- Born: 2000 or 2001 (age 25–26) Dundas, Ontario
- Occupations: Social media influencer, travel agent

= Olivia Ferney =

Canadian travel agent and influencer

Olivia Ferney is a Canadian social media influencer and travel agent. She is best known for her content focused on her role as a high-end concierge for wealthy individuals. She was named to the Time100 Creators in 2026.
==Biography==
Ferney was born and raised in Dundas, Ontario as the child of schoolteachers. She grew up in a log cabin. She attended the University of Western Ontario, before moving to Miami. There, she was hired to a company called Top Tier Travels, a luxury concierge service, which is run by a man who has since become her fiancee. She has since become its Chief Marketing Officer. She has stated that this has made her largely live out of hotels.

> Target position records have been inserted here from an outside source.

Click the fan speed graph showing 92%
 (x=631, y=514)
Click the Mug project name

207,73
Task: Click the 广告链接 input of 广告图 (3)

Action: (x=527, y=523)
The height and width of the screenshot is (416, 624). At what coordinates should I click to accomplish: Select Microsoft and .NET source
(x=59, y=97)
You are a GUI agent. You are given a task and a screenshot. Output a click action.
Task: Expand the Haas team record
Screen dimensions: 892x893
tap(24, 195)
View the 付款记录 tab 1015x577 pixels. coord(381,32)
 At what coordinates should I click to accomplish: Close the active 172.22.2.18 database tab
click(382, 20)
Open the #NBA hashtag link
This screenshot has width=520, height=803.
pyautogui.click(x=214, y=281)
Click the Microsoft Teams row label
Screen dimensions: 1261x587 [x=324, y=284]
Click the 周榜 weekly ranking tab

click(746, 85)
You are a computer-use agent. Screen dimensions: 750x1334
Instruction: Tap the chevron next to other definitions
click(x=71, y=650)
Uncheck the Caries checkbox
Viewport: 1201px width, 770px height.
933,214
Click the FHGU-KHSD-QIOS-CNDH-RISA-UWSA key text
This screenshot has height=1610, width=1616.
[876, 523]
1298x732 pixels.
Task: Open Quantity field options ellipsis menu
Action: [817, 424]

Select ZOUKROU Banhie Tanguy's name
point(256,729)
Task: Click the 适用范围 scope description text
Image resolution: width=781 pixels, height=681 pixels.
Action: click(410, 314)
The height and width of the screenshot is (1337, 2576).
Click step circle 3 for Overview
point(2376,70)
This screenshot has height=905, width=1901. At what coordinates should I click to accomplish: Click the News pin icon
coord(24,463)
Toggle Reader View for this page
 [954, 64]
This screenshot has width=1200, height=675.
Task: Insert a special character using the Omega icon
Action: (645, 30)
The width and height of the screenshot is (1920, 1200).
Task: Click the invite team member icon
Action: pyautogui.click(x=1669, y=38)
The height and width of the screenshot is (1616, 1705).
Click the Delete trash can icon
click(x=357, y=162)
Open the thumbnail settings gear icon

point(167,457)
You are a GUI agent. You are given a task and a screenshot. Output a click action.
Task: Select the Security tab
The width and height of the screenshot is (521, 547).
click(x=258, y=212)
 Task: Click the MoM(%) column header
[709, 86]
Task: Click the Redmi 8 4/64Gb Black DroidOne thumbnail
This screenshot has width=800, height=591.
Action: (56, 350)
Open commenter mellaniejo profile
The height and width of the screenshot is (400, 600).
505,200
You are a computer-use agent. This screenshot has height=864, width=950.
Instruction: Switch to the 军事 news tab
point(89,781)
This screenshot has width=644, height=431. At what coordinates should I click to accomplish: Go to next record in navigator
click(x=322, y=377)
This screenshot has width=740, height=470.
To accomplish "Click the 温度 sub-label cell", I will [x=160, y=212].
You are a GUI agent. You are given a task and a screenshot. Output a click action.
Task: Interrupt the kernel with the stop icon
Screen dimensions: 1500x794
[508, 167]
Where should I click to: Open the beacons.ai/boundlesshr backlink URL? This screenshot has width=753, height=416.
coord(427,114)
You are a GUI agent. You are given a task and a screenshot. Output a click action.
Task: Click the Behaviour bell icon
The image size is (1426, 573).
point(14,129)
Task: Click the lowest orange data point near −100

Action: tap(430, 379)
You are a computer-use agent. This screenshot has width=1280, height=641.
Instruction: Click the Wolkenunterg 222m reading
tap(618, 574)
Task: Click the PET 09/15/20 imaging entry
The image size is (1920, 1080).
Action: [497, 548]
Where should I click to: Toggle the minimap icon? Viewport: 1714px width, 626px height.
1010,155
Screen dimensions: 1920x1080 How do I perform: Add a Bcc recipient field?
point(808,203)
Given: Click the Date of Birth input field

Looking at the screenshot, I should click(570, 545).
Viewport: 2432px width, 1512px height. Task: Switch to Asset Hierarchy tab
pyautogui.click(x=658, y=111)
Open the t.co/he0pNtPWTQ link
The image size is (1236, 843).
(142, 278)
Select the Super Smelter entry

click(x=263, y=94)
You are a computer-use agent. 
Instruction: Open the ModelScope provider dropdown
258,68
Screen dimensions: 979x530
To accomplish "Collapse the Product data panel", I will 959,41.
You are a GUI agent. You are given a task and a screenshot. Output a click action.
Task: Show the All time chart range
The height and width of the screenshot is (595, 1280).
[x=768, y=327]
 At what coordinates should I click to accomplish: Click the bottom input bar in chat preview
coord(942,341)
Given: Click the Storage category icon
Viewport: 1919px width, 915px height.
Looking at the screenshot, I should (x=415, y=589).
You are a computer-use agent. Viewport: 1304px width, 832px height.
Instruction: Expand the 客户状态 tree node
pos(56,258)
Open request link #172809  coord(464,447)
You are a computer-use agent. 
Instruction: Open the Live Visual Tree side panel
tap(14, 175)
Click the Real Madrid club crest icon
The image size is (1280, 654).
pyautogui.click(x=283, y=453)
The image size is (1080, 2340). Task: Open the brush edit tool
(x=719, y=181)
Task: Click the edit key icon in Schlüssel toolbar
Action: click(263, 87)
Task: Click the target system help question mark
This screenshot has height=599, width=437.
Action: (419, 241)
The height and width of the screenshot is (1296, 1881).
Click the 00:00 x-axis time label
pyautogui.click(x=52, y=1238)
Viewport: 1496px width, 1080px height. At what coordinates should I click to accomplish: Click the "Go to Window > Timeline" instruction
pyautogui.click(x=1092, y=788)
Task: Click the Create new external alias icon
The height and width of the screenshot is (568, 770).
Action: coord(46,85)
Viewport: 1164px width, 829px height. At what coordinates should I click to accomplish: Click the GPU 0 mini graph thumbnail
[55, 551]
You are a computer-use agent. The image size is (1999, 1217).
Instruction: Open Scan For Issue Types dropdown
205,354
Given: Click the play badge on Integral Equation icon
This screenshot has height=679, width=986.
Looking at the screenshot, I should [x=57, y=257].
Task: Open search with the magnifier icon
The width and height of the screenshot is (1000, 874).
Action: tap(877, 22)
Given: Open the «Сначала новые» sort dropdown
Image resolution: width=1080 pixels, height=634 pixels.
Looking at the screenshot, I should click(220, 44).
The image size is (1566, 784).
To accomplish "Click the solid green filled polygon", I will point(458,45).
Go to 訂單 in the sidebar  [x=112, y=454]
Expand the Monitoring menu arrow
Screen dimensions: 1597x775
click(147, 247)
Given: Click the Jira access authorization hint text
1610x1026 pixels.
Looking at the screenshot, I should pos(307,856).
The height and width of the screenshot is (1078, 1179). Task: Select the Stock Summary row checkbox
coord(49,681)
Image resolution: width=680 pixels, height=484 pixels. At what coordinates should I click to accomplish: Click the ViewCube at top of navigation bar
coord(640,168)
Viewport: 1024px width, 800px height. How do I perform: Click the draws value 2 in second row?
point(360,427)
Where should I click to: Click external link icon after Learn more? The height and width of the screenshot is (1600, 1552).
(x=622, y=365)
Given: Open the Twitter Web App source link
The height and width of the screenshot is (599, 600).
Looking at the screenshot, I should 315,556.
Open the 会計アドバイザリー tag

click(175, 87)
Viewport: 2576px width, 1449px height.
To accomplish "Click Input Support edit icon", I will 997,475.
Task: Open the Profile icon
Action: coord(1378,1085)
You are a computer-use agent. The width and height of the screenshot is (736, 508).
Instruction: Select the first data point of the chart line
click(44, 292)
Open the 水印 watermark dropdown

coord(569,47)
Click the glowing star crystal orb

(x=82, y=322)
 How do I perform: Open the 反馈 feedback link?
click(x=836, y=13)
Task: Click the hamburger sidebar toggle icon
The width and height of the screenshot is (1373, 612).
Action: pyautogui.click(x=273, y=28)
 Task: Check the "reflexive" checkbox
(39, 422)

She started creating social media content detailing her work for her clients in 2025. She has stated that all of the content she creates is real and with the permission of her clients, though some of the content is created through reenactment. Her content was described as "addictive viewing" by the New York Times.

She has emphasized the importance of flying out to major travel destinations to retain relationships with relevant individuals and aid her work. She takes most of her calls poolside, which, according to the New York Times, permits her to use "therapeutic neutrality in the face of outlandish behavior." She has been called "the living embodiment of the axiom 'The Customer is Always Right'".

Some of the most notable acts that she has been called on to do include acquiring Paris's largest croissant and taking it to Miami, shipping spring water to the Caribbean, and re-sourcing lemons that weren't vegan enough. However, she was unable to rent out a full branch of the Palm Jumeirah.

She has been called on to predict luxury travel destinations. She was named to the Time 100 Creators in 2026. In February 2026, Fifth Season announced they would be producing a series based on her social media content. As of 2026, she had more than 2 million followers.